Sério agora, precisamos falar sobre antimatéria!


Notícias

Por Paul Sutter

Traduzido e adaptado por Marco Centurion


Em 1971, quando o astronauta David Scott estava na superfície da Lua, segurando um martelo e uma pena, e, na rarefeita atmosfera do satélite natural da Terra, deixou cair os dois ao mesmo tempo. Eles então atingiram o pó cinzento exatamente no mesmo instante. Foi uma referência poética a Galileu, que, séculos antes, havia refutado a noção aristotélica de que objetos pesados “querem” estar no chão mais do que objetos leves.


Uma ilustração da aniquilação de partículas criando antimatéria na forma de anti-hélio. (Créditos da imagem: CERN)
Uma ilustração da aniquilação de partículas criando antimatéria na forma de anti-hélio. (Créditos da imagem: CERN)

Isso não foi apenas um truque para as câmeras, foi uma demonstração do princípio da equivalência fraca, que é a base da relatividade geral. Ela afirma que todos os objetos, independentemente de sua massa ou composição interna, caem exatamente à mesma taxa em um campo gravitacional. Quando Einstein estava construindo sua obra-prima, ele não tentou explicar por que isso acontece. Simplesmente assumiu que se tratava de uma regra fundamental e seguiu em frente.


Mas e se existir uma criatura astrofísica que se recuse a jogar de acordo com as regras? E se deixássemos cair algo tão exótico que nem sequer estava no radar de Einstein? Chegou a hora de falarmos sobre antimatéria!


Para entender o fascínio pela ideia da antimatéria em queda, precisamos olhar para a história de sua descoberta. Na década de 1920, o físico Paul Dirac estava tentando fazer dois mundos muito diferentes, o da mecânica quântica (as regras do muito pequeno) e a relatividade especial (as regras do muito rápido), funcionarem juntos.


Dirac encontrou uma equação que funcionava, mas ela tinha uma peculiaridade. Assim como a raiz quadrada de 4 pode ser tanto 2 quanto -2, sua equação oferecia duas soluções para a energia de uma partícula, que era uma positiva e outra negativa. E isso era um problema. A energia positiva tem um “andar térreo” em zero, mas a energia negativa é um porão de um porão, sem fundo.

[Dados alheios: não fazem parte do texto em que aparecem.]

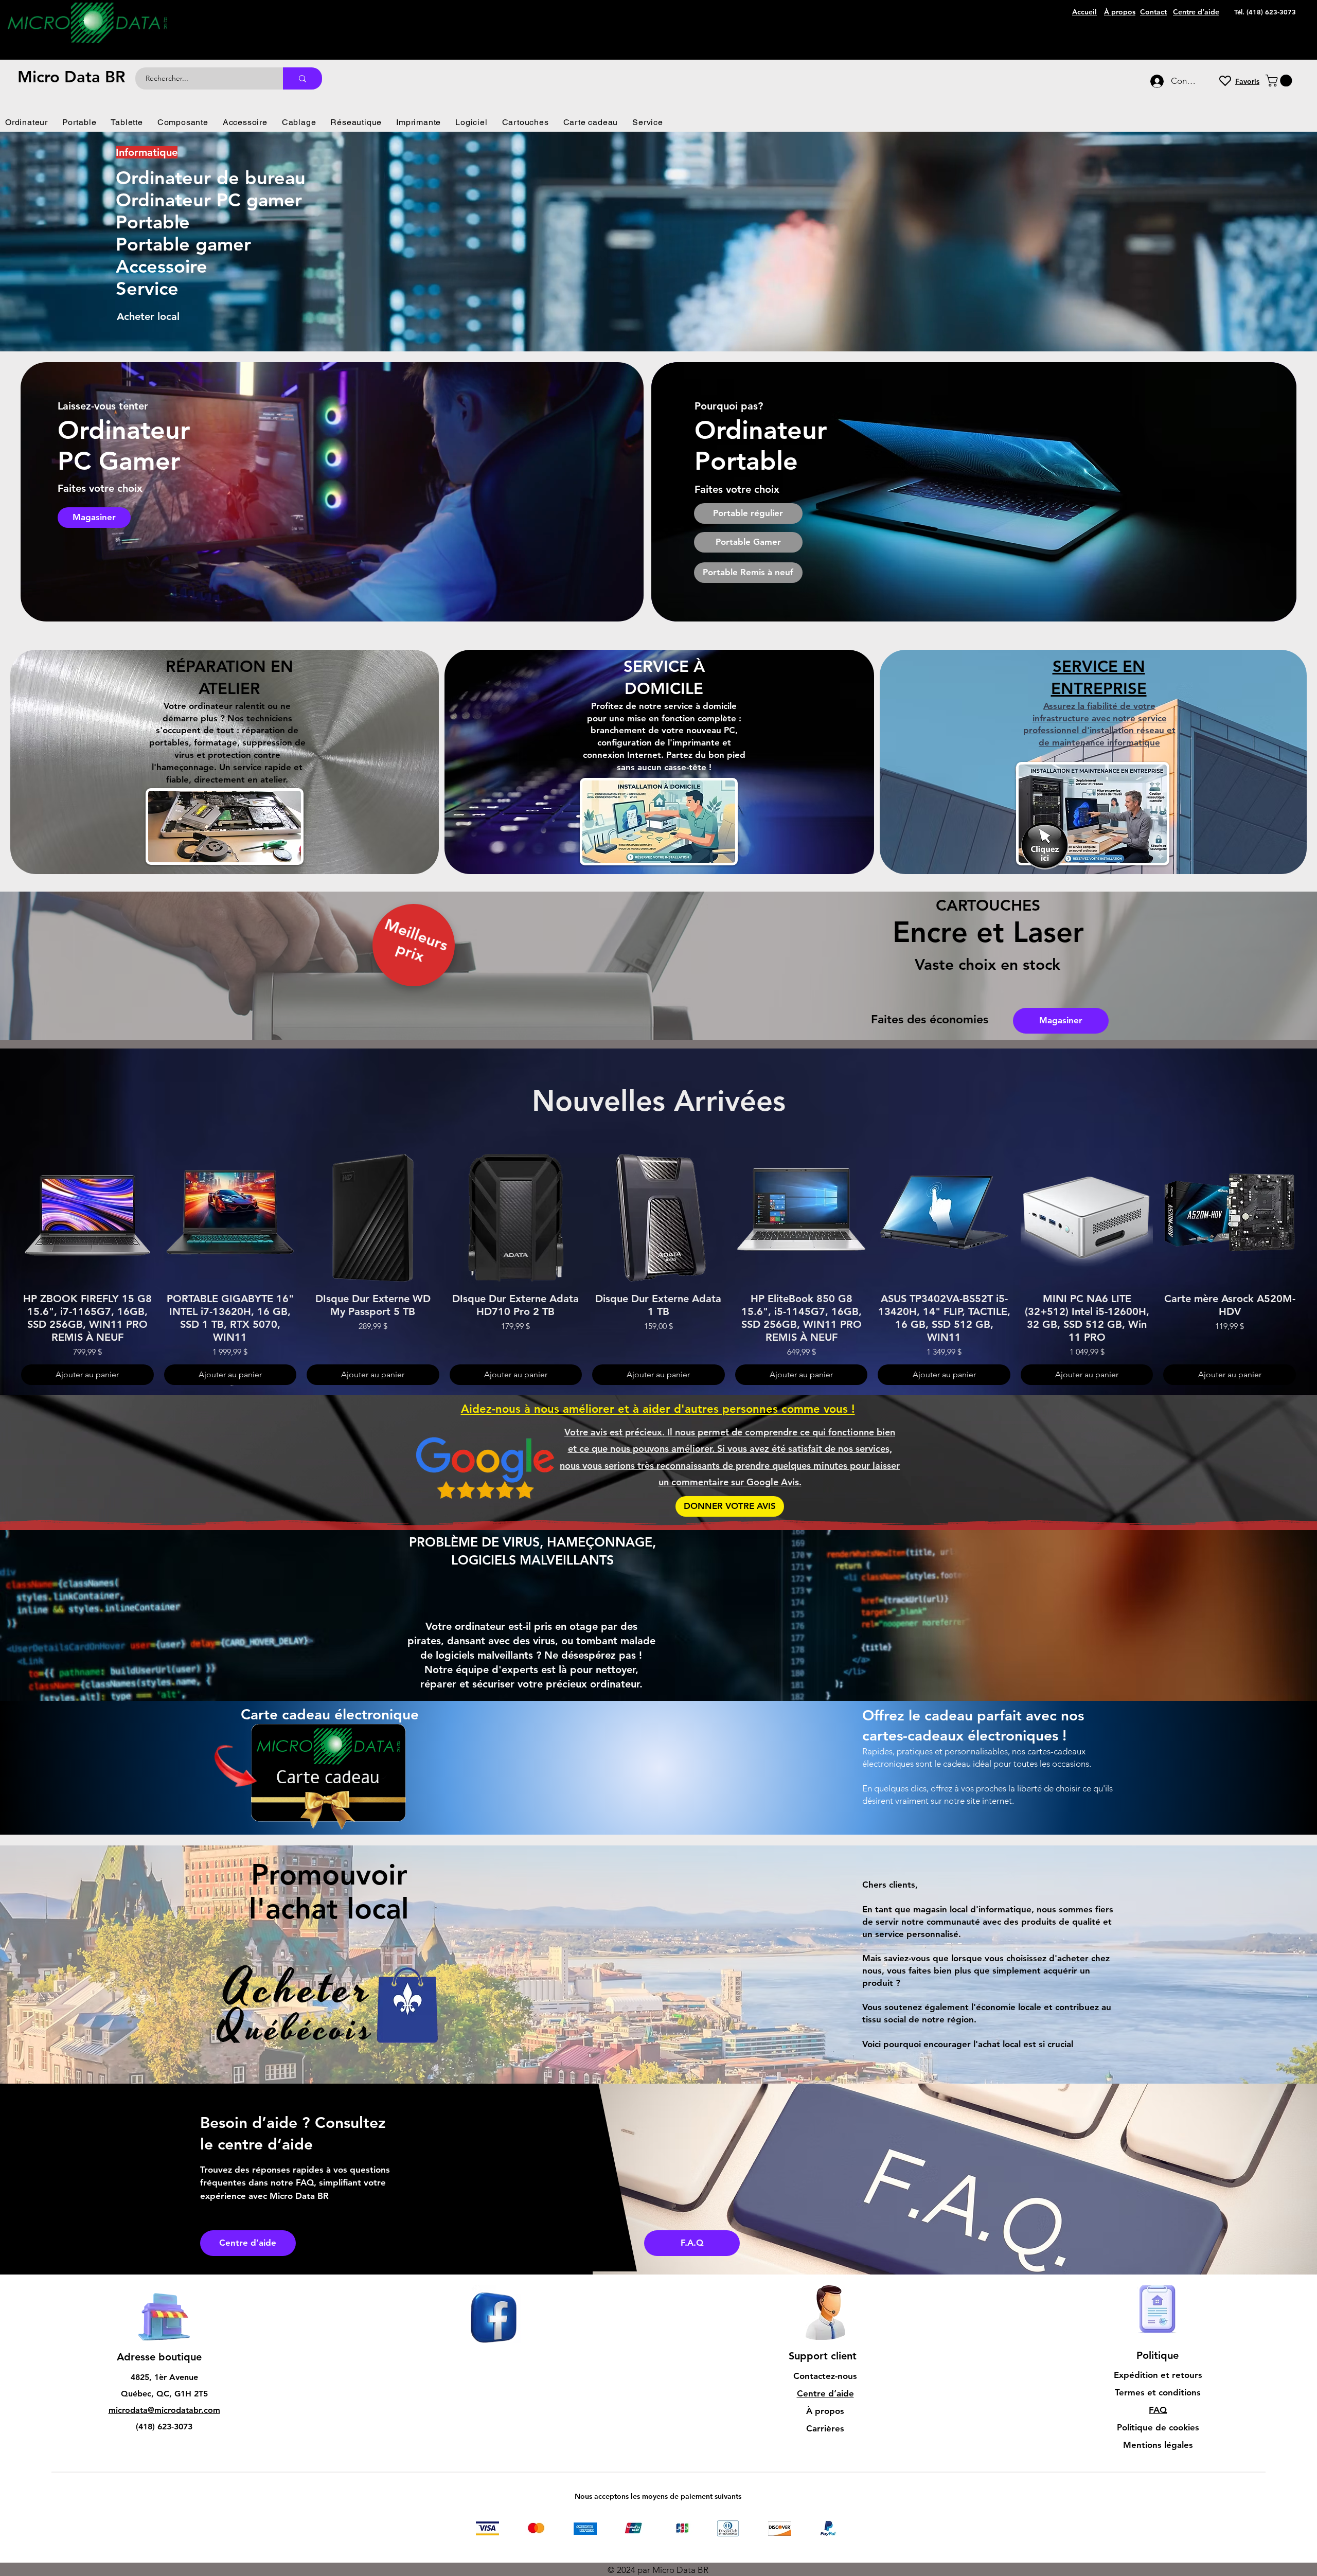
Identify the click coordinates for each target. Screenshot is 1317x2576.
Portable (153, 222)
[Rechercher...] (302, 78)
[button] (1280, 80)
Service (147, 288)
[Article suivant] (1311, 1217)
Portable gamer (183, 244)
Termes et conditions (1158, 2392)
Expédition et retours (1158, 2375)
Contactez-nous (825, 2376)
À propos (825, 2411)
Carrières (825, 2428)
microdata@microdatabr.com (164, 2410)
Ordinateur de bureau (211, 178)
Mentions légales (1158, 2445)
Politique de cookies (1158, 2427)
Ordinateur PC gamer (209, 200)
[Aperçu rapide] (87, 1217)
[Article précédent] (6, 1217)
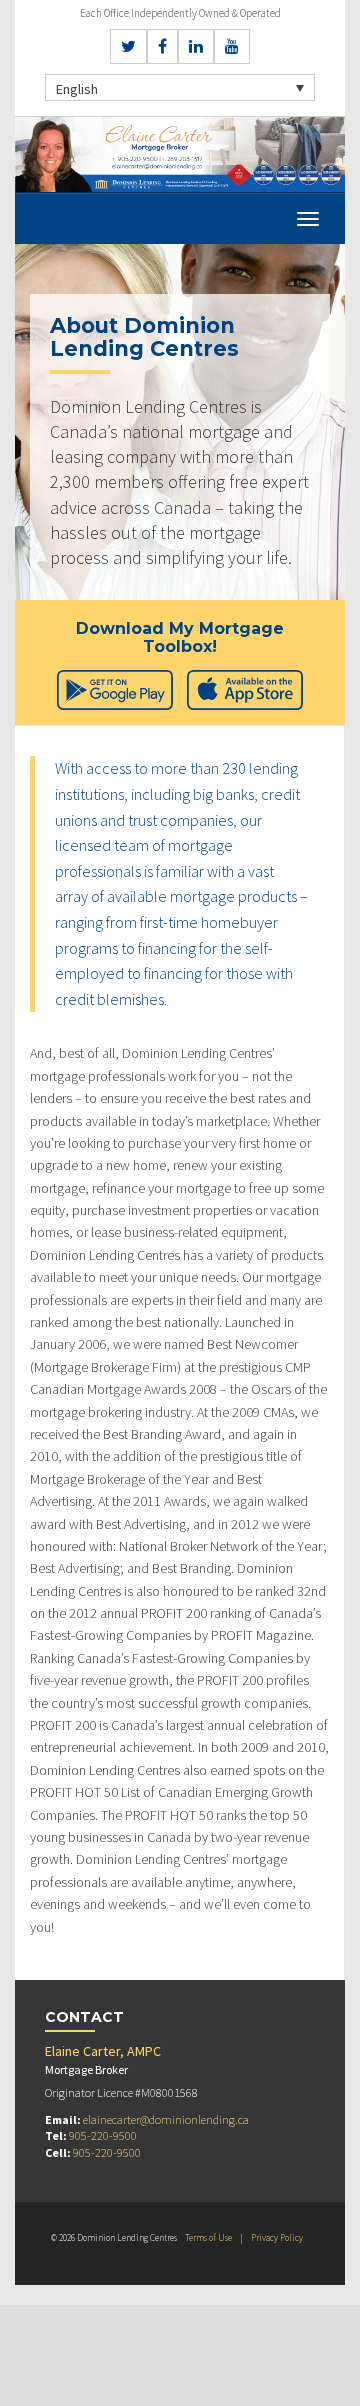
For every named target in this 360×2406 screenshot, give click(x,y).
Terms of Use (208, 2237)
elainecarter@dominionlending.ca (166, 2119)
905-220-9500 (103, 2135)
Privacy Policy (277, 2237)
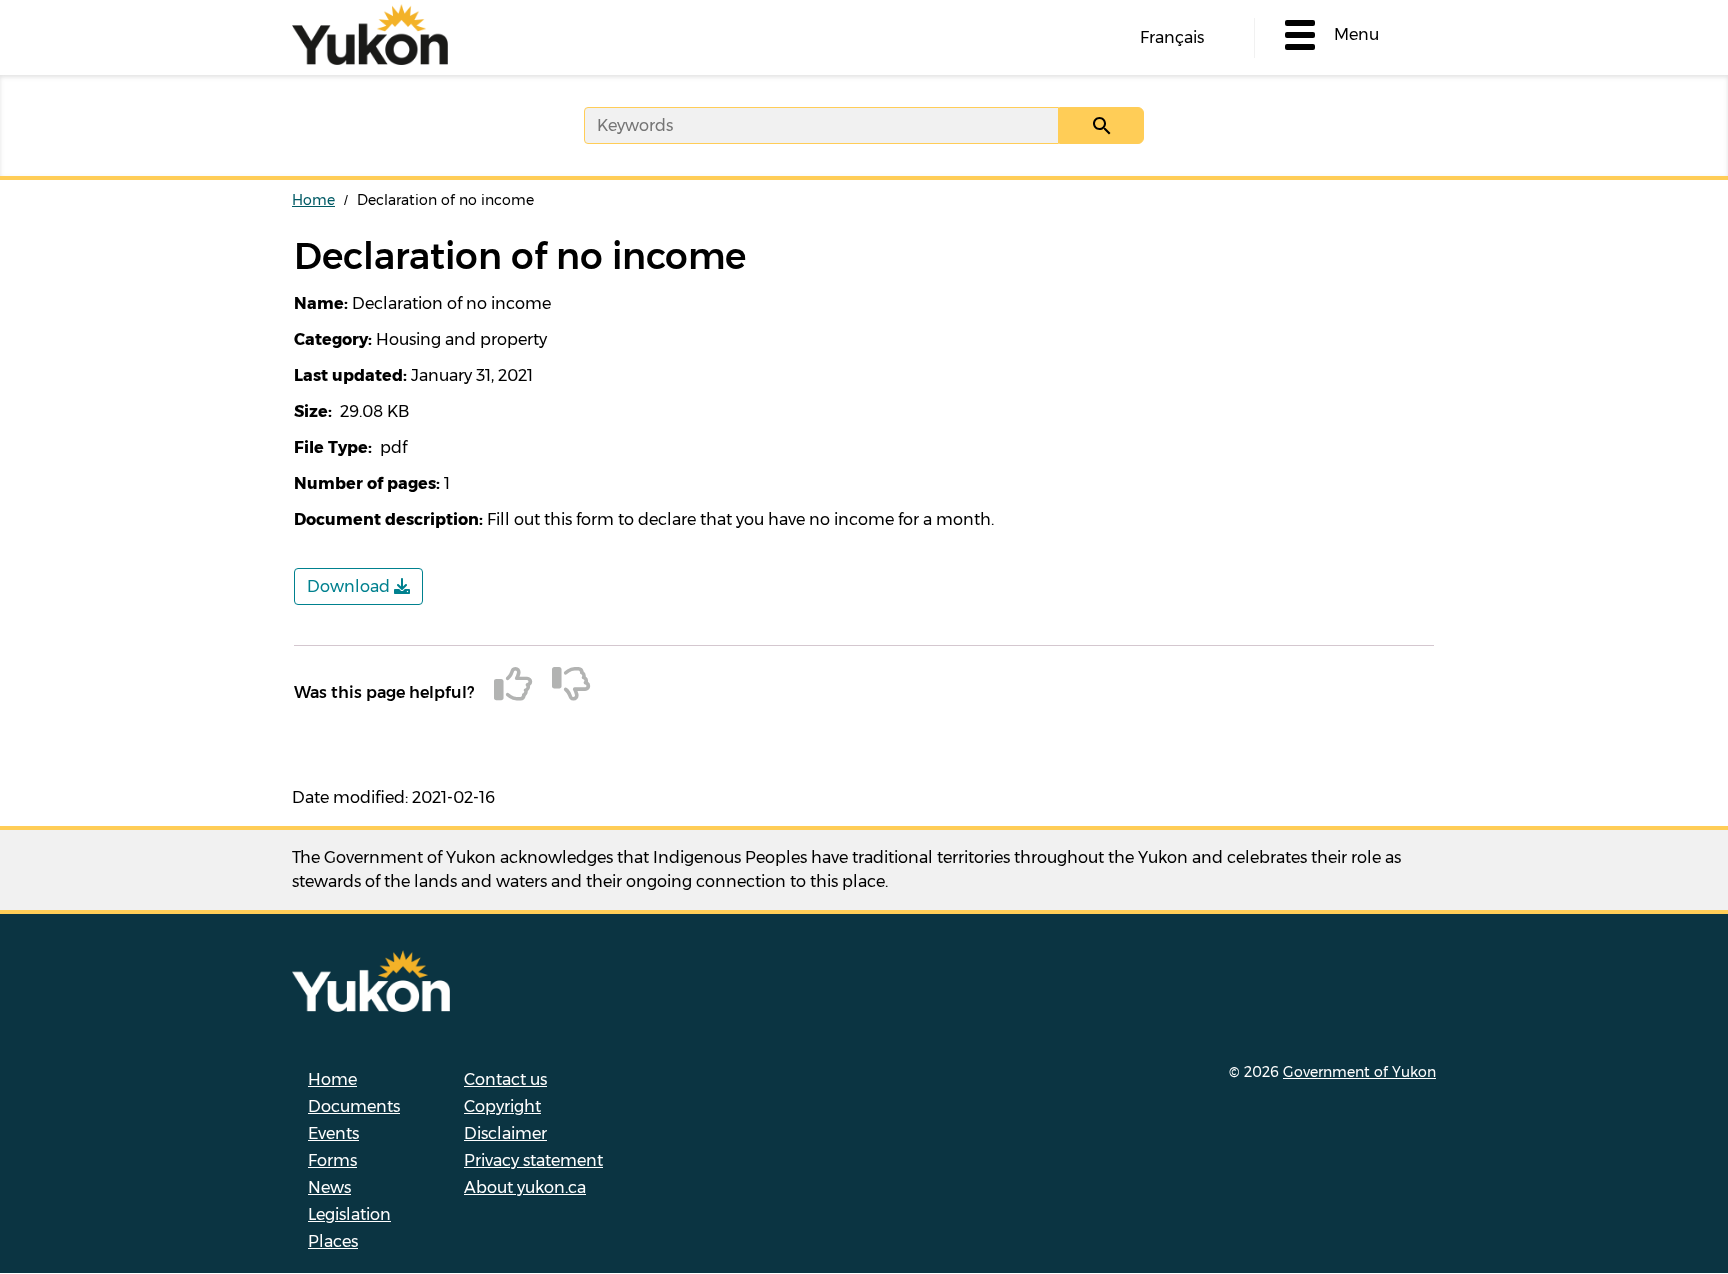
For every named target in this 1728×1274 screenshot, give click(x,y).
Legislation (349, 1214)
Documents (354, 1106)
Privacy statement (533, 1160)
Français (1172, 37)
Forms (332, 1160)
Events (333, 1133)
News (329, 1187)
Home (313, 200)
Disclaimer (505, 1133)
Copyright (502, 1106)
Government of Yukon (1359, 1072)
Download (350, 586)
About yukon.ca (525, 1187)
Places (333, 1241)
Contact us (505, 1079)
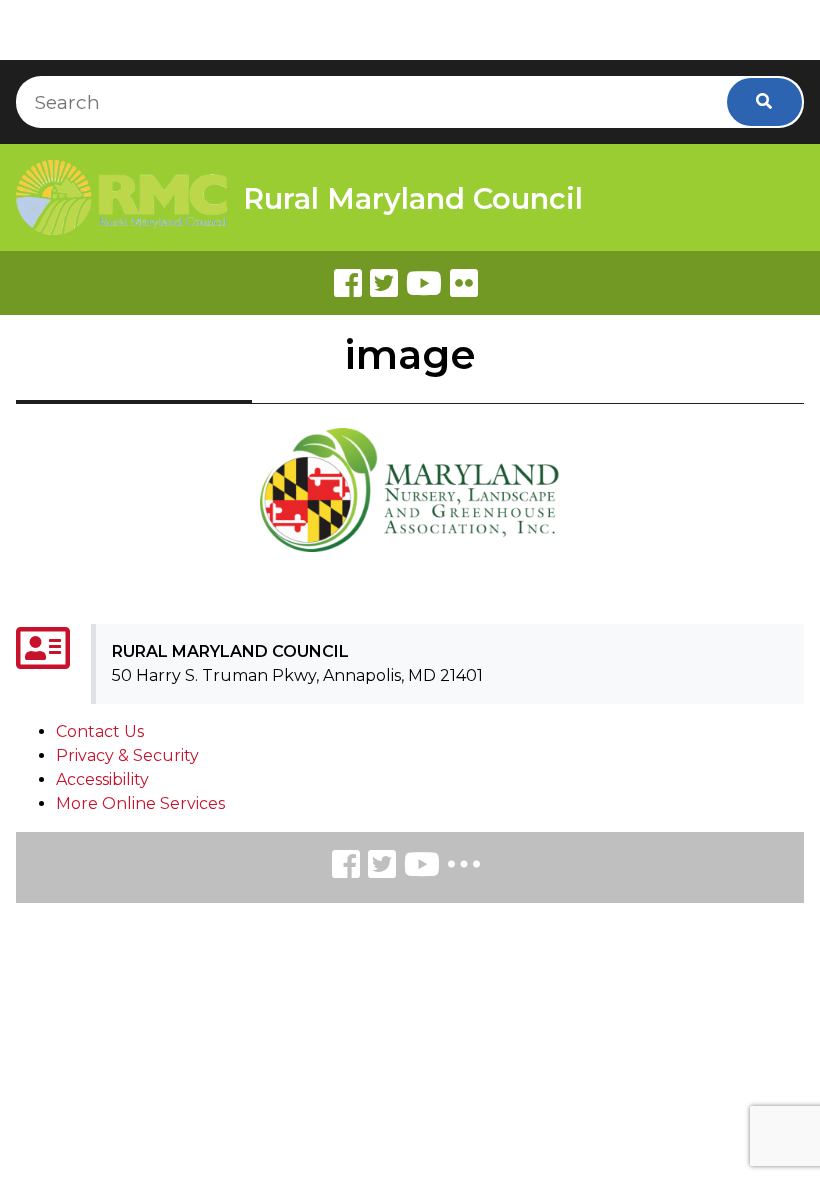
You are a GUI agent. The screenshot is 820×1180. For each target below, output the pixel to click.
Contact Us (100, 731)
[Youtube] (424, 283)
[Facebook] (348, 283)
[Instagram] (382, 867)
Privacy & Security (127, 755)
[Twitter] (384, 283)
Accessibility (102, 779)
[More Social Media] (464, 868)
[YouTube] (422, 867)
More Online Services (140, 803)
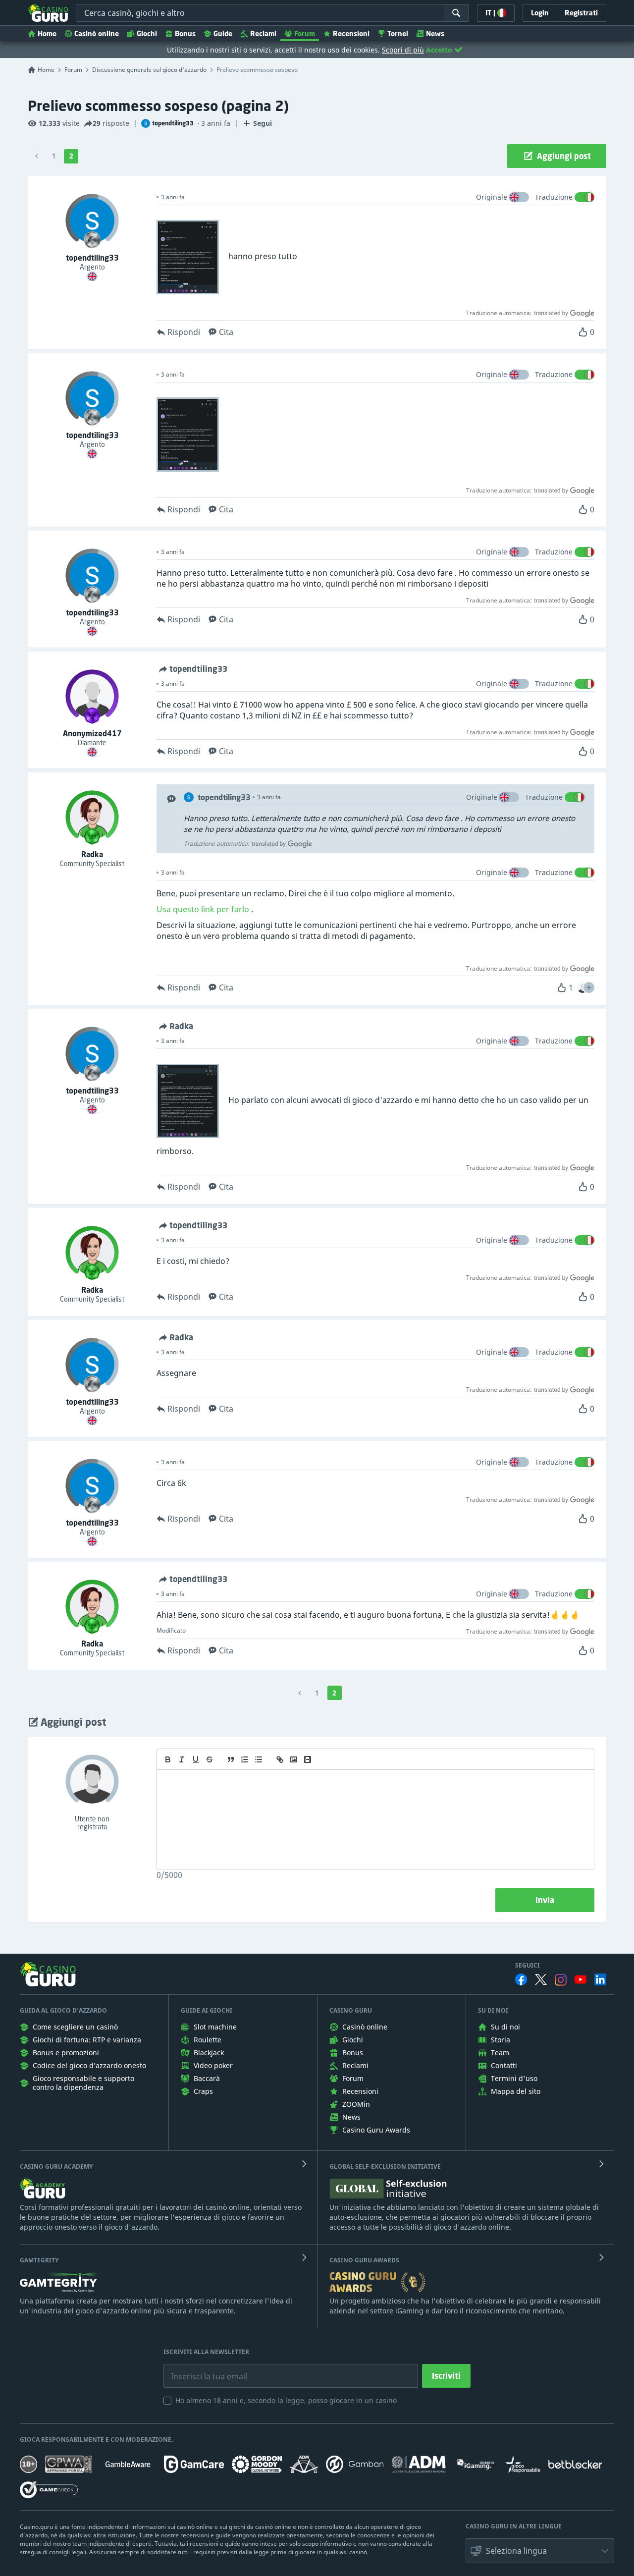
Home (47, 33)
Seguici (527, 1966)
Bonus (185, 33)
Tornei (397, 33)
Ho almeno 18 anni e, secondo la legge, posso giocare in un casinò (286, 2400)
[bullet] (258, 1759)
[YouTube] (580, 1979)
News (435, 33)
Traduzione (554, 197)
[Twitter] (541, 1979)
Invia (544, 1900)
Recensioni (351, 33)
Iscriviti (446, 2375)
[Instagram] (561, 1979)
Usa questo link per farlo (203, 909)
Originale (491, 197)
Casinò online (96, 33)
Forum (304, 33)
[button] (588, 987)
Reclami (263, 33)
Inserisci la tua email (202, 2369)
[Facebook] (521, 1979)
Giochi (147, 33)
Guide (222, 33)
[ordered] (245, 1759)
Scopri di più (403, 50)
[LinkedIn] (600, 1979)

A solução de Dirac foi o que ficou conhecido como o “mar de Dirac”. Ele imaginou o espaço não como um vácuo vazio, mas como um “oceano” preenchido por estados de energia negativa. Se você empurrar uma dessas partículas invisíveis para o domínio positivo, deixa para trás um buraco. Esse buraco se comporta como uma partícula normal, mas com carga oposta. Foi a primeira vez que uma partícula foi prevista puramente pela matemática antes de ser observada em um laboratório. E então a chamaram de antimatéria.


Por que focar na antimatéria para testar a gravidade? Porque a antimatéria é a ponte para a maior cisão da física. A relatividade geral (gravidade) e a mecânica quântica (todo o resto) notoriamente não se dão bem. É como se elas falassem línguas distintas e vivessem em países diferentes. Como a antimatéria é um produto puro do mundo quântico, ela é a candidata perfeita para testar a teoria da gravidade de Einstein.


No entanto, isso também é um pesadelo, e aqui estão três razões para isso:


  • Quando matéria e antimatéria entram em contato, elas se aniquilam em um lampejo de energia pura;

  • A natureza não nos entrega antimatéria de bandeja, precisamos produzi-la em laboratórios avançados.

  • Em comparação com a força eletromagnética, a gravidade é incrivelmente fraca.


Para superar esses obstáculos, os cientistas do experimento ALPHA-g, no CERN, precisaram ser criativos. Primeiro, eles produziram anti-hidrogênio neutro ao emparelhar antiprótons com pósitrons (que são os anti-elétrons). Como esses antiátomos são neutros, eles não são empurrados por campos elétricos.


A equipe capturou cerca de uma centena desses antiátomos em uma armadilha de Penning, que é uma espécie de garrafa magnética que os mantém no lugar porque, embora neutros, eles ainda se comportam como minúsculos ímãs de barra. Em seguida, usando lasers, os pesquisadores resfriaram os átomos até perto do zero absoluto para impedir que vibrassem.

Então chegou o momento da verdade: eles reduziram lentamente o campo magnético.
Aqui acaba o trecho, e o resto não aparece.